Top of PROVIDED MATERIAL

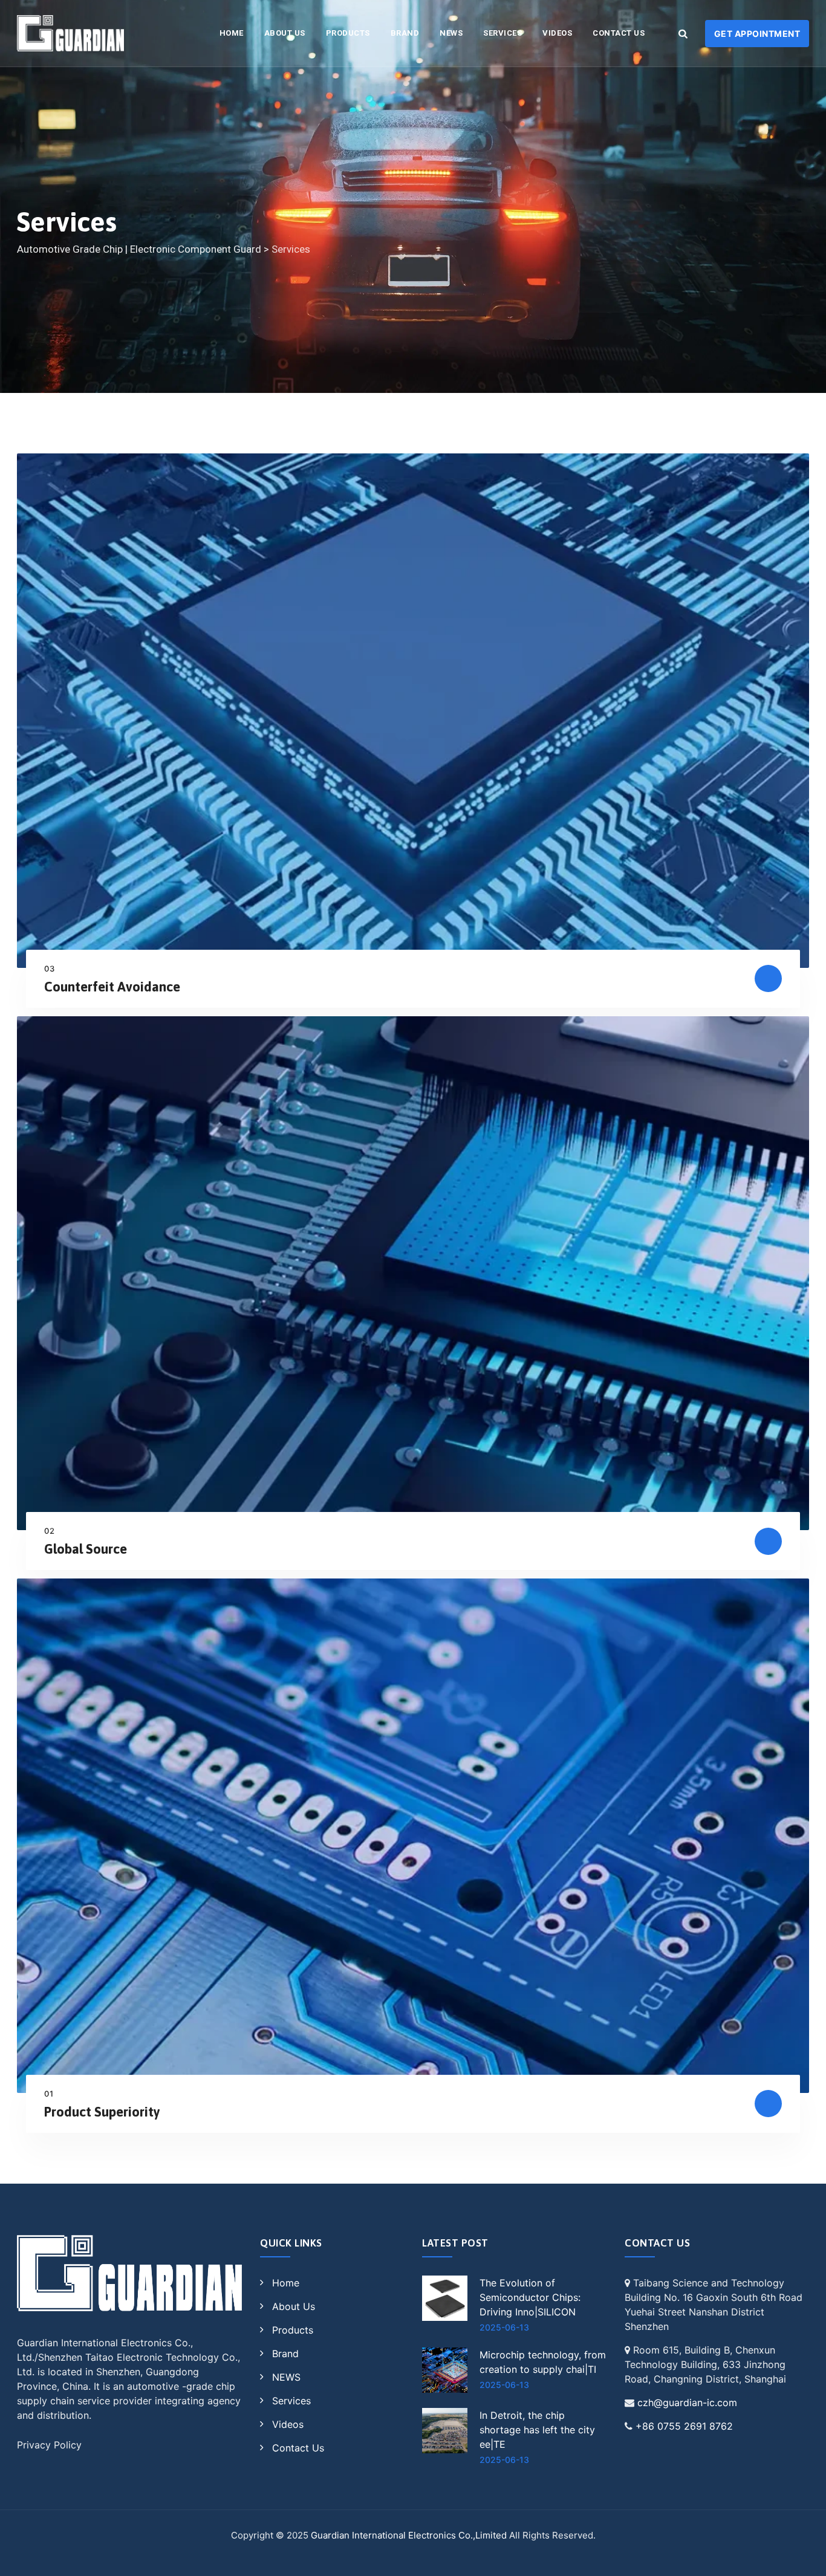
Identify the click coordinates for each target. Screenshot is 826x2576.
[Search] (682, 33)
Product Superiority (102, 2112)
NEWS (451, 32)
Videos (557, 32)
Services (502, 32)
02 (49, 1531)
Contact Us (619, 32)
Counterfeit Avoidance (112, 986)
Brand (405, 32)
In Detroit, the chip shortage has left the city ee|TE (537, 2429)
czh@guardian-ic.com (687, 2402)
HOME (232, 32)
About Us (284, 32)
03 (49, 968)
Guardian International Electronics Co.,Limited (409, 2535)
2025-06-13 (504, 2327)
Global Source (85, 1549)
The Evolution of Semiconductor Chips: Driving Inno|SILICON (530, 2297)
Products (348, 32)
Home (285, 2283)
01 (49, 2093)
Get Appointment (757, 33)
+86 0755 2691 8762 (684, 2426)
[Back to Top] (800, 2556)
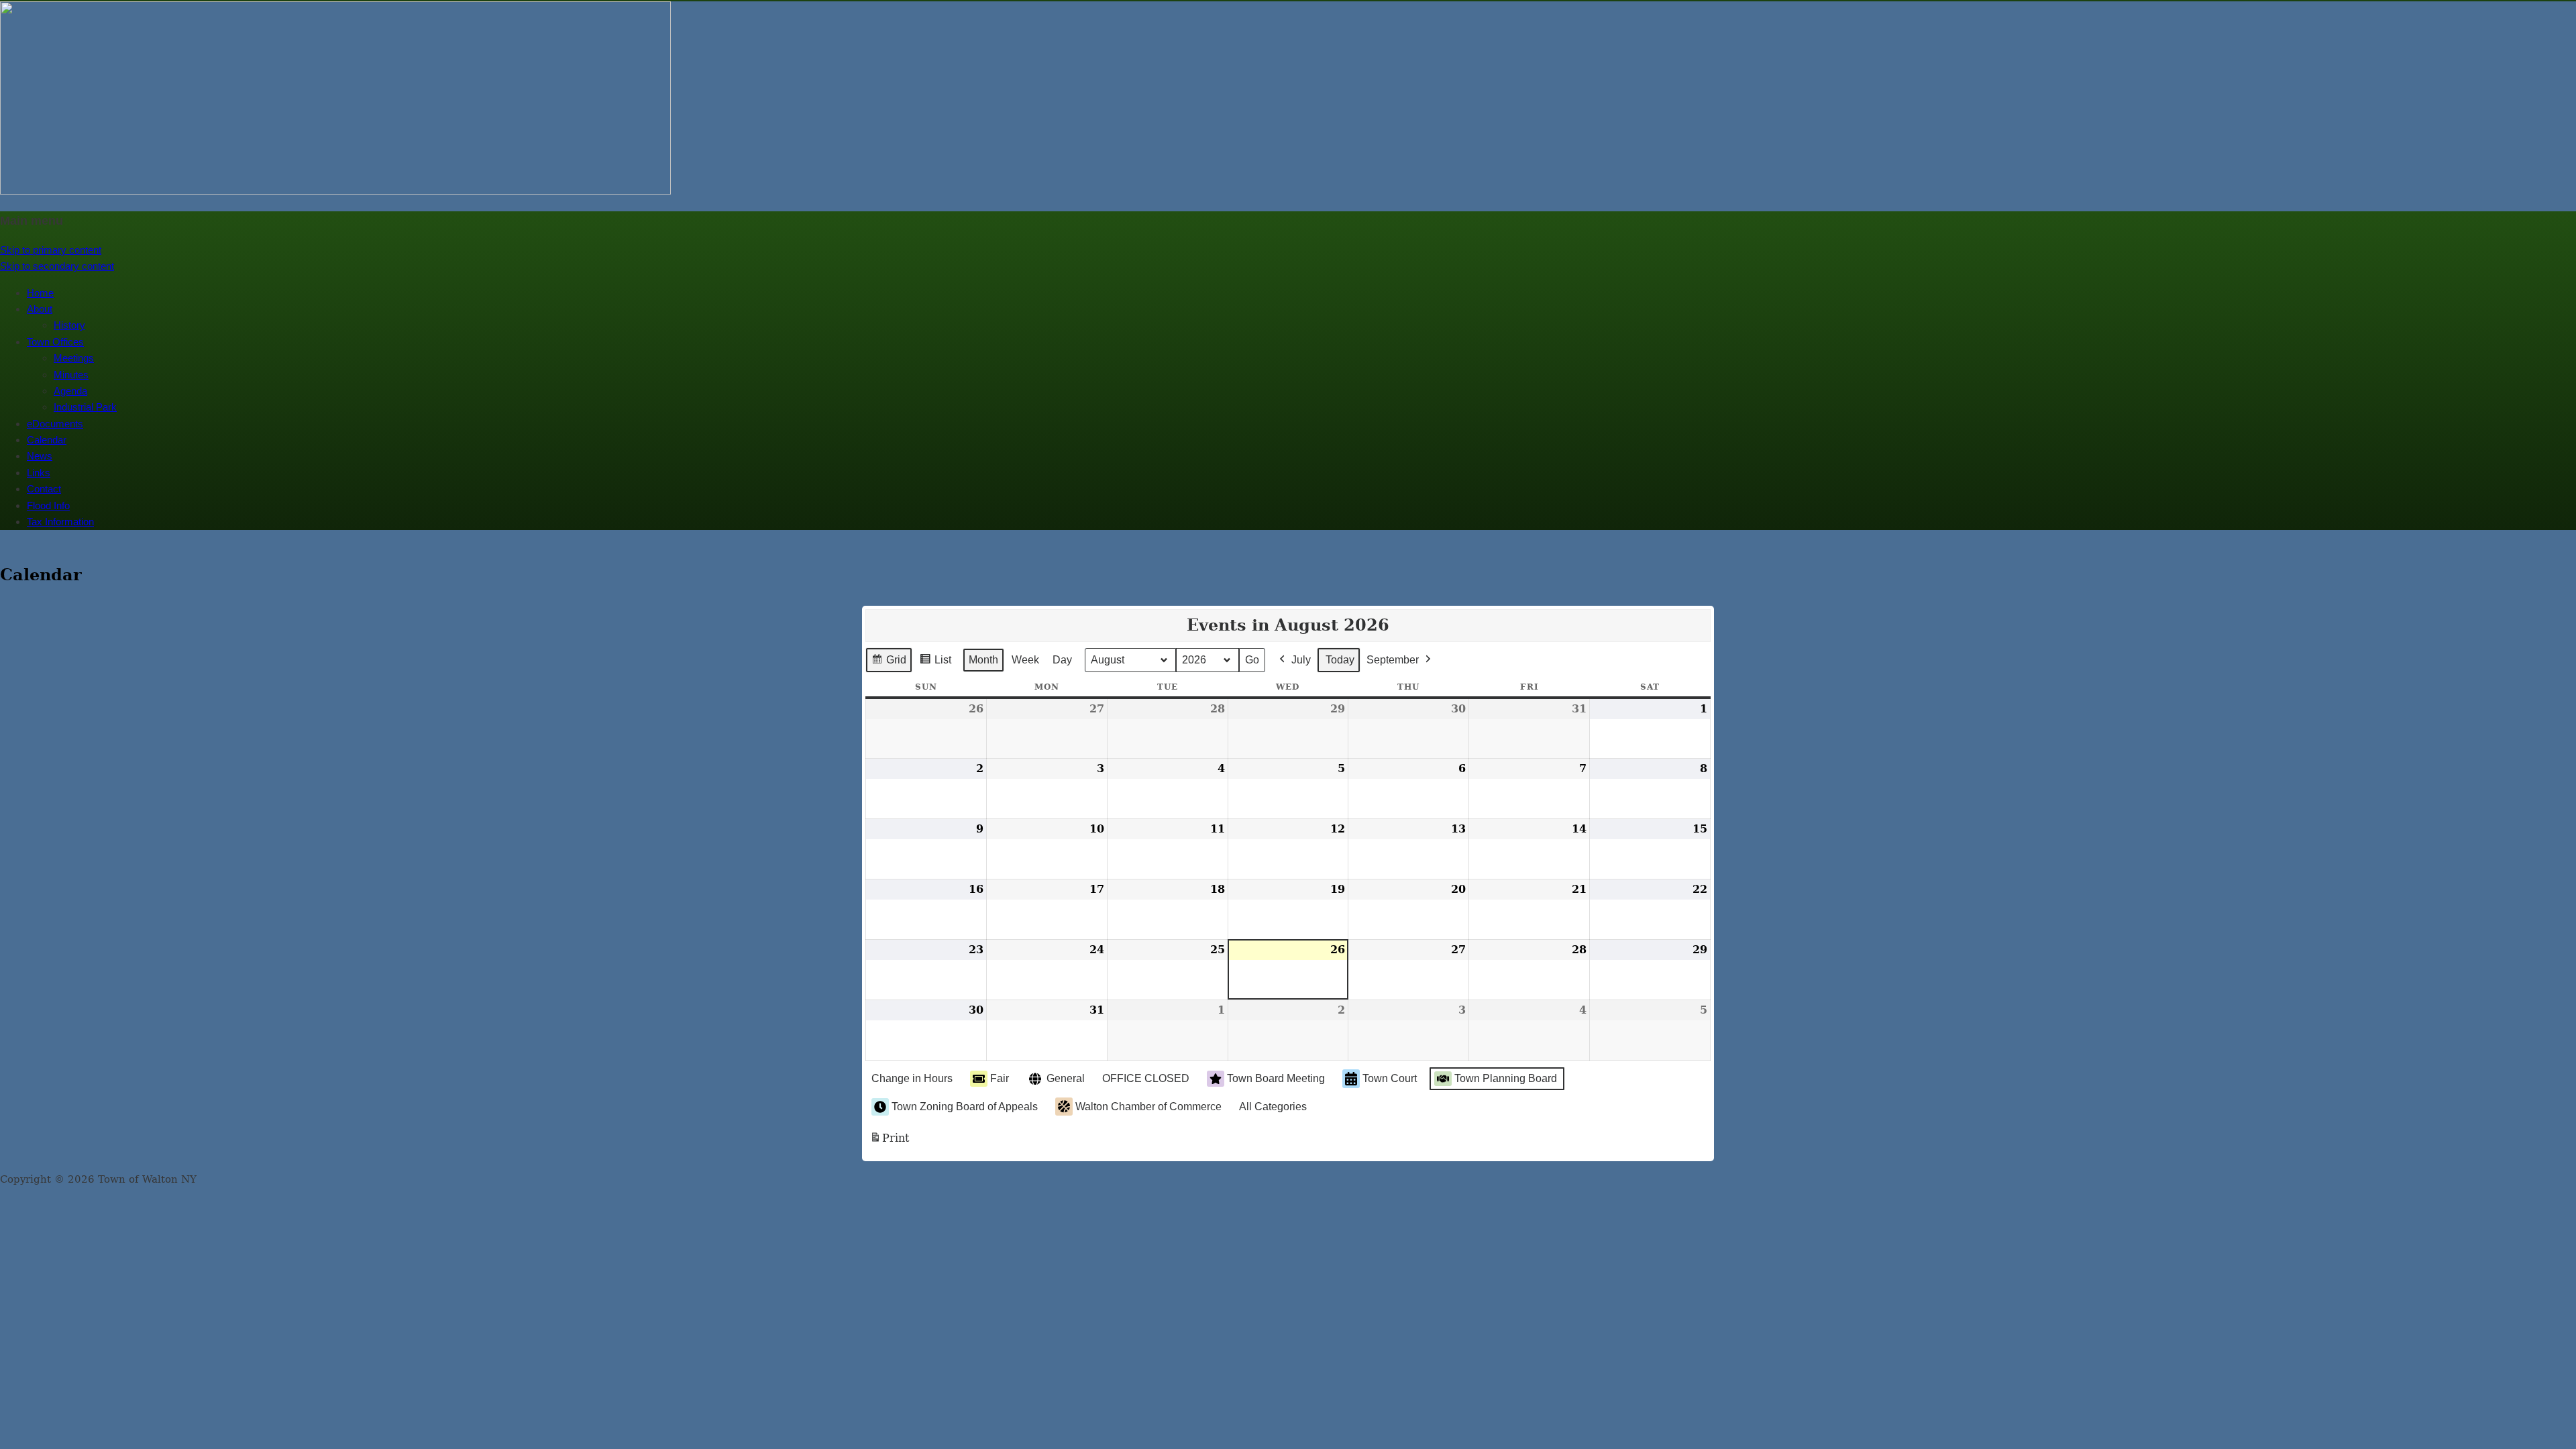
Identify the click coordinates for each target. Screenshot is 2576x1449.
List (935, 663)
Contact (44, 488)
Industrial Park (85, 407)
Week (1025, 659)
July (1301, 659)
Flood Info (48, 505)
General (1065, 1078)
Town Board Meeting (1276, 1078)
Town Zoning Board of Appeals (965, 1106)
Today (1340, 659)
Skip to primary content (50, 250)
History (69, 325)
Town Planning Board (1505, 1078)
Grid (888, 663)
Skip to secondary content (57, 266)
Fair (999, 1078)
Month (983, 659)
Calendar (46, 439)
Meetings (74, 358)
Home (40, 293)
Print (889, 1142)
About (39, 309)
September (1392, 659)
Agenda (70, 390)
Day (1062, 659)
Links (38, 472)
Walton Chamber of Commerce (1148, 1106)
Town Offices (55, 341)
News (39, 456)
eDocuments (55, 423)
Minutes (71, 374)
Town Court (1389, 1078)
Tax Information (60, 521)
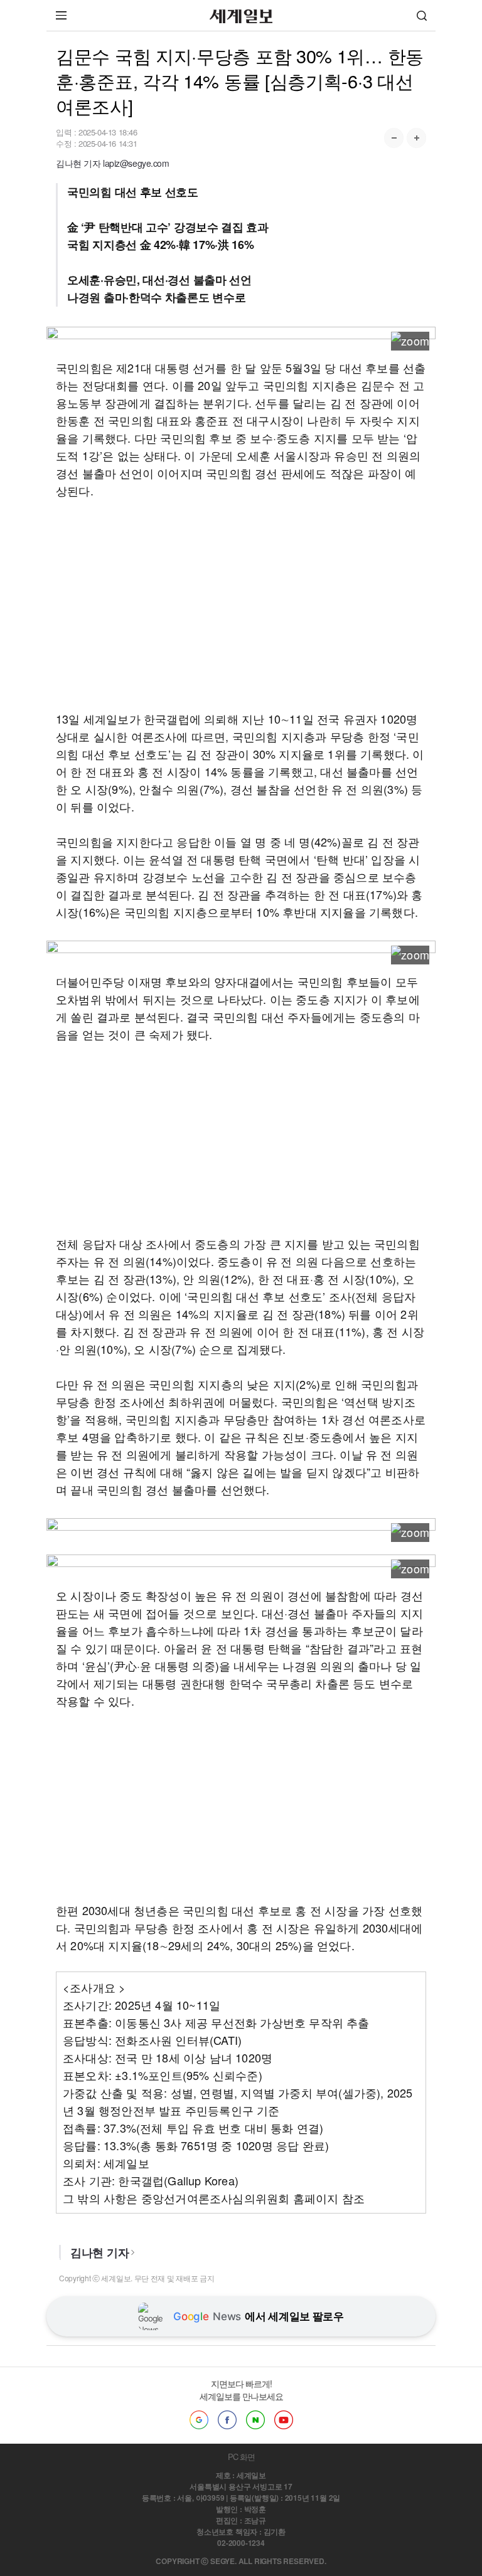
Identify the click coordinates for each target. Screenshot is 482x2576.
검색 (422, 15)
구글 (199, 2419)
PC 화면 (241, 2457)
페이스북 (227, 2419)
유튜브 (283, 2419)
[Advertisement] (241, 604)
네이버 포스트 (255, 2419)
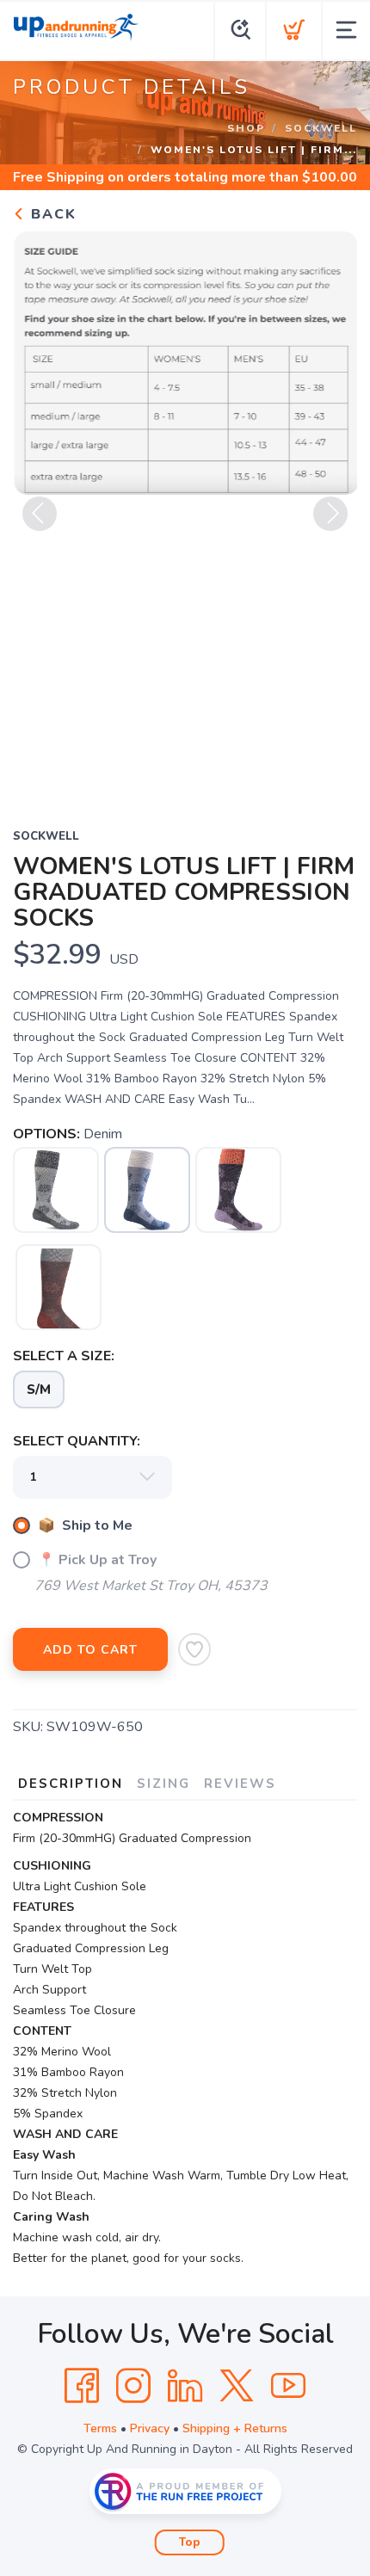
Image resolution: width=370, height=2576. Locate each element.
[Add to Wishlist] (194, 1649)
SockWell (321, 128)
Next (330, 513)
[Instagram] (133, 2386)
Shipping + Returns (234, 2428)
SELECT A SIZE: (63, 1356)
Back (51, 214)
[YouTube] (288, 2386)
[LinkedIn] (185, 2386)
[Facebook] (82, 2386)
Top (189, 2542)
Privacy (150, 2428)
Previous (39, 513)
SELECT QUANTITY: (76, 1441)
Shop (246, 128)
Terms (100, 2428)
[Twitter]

Bottom of PROVIDED MATERIAL

Where pictures appear in the records, leave them out; output everything else exactly.

RESPONSE FOR THIS EXERCISE>
Identify the click coordinates for each target. Screenshot is 826x2576.
[Search] (682, 33)
Product Superiority (102, 2112)
NEWS (451, 32)
Videos (557, 32)
Services (502, 32)
02 (49, 1531)
Contact Us (619, 32)
Counterfeit Avoidance (112, 986)
Brand (405, 32)
In Detroit, the chip shortage has left the city ee|TE (537, 2429)
czh@guardian-ic.com (687, 2402)
HOME (232, 32)
About Us (284, 32)
03 (49, 968)
Guardian International Electronics Co.,Limited (409, 2535)
2025-06-13 (504, 2327)
Global Source (85, 1549)
The Evolution of Semiconductor Chips: Driving Inno|SILICON (530, 2297)
Products (348, 32)
Home (285, 2283)
01 (49, 2093)
Get Appointment (757, 33)
+86 0755 2691 8762 (684, 2426)
[Back to Top] (800, 2556)
Identify the click coordinates for each target. Screenshot is 2576x1449.
List (935, 663)
Contact (44, 488)
Industrial Park (85, 407)
Week (1025, 659)
July (1301, 659)
Flood Info (48, 505)
General (1065, 1078)
Town Board Meeting (1276, 1078)
Town Zoning Board of Appeals (965, 1106)
Today (1340, 659)
Skip to primary content (50, 250)
History (69, 325)
Town Planning Board (1505, 1078)
Grid (888, 663)
Skip to secondary content (57, 266)
Fair (999, 1078)
Month (983, 659)
Calendar (46, 439)
Meetings (74, 358)
Home (40, 293)
Print (889, 1142)
About (39, 309)
September (1392, 659)
Agenda (70, 390)
Day (1062, 659)
Links (38, 472)
Walton Chamber of Commerce (1148, 1106)
Town Offices (55, 341)
News (39, 456)
eDocuments (55, 423)
Minutes (71, 374)
Town Court (1389, 1078)
Tax Information (60, 521)
Identify the click coordinates for each target. Screenshot is 482x2576.
검색 (422, 15)
구글 (199, 2419)
PC 화면 (241, 2457)
페이스북 (227, 2419)
유튜브 (283, 2419)
[Advertisement] (241, 604)
네이버 포스트 (255, 2419)
Image resolution: width=370, height=2576. Locate each element.
[Add to Wishlist] (194, 1649)
SockWell (321, 128)
Next (330, 513)
[Instagram] (133, 2386)
Shipping + Returns (234, 2428)
SELECT A SIZE: (63, 1356)
Back (51, 214)
[YouTube] (288, 2386)
[LinkedIn] (185, 2386)
[Facebook] (82, 2386)
Top (189, 2542)
Privacy (150, 2428)
Previous (39, 513)
SELECT QUANTITY: (76, 1441)
Shop (246, 128)
Terms (100, 2428)
[Twitter]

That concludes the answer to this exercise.